Investors in the stricken Arch cru range face a further six to eight weeks wait to find out the value of the funds' assets.
Authorised corporate director Capita, along with PricewaterhouseCoopers, have confirmed the existence of underlying assets in the suspended range.
This will offer some relief to about 20,000 investors in the stable of funds, which have been suspended since March.
But Capita adds it is still in the process of determining the value of these assets and investors would have to wait six to eights before the completion of the review into the suspension of dealings in the funds' shares.
It blames the delay on the Guernsey-incorporated holding companies, which should have published their annual audited financial results at the end of September, but have pushed back their publication by four to eight weeks.
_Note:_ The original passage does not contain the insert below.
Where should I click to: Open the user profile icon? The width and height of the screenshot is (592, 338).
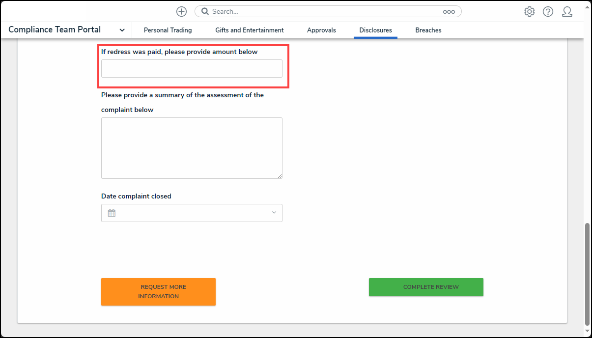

"The finalisation of our valuation of the fund (CF Arch Cru Investment Portfolio, CF Arch Cru Specialist Portfolio, CF Arch Cru Global Growth, CF Arch Cru Balanced, CF Arch Cru Income Fund and CF Arch Cru Finance) is dependent on the availability of this information," Capita reveals in a letter to shareholders.
Capita, which has responsibility for settlements, suspended the Arch cru funds due to a lack of liquidity to deal with redemptions.
The ACD warns investors that shareholders should be prepared for a fall in the value of the underlying assets of the holding companies and therefore the value of the assets of the funds.
In June, cru Investment Management chairman Jon Maguire said he expects the re-evaluation to lead to losses of at least 25% of the total NAV on units.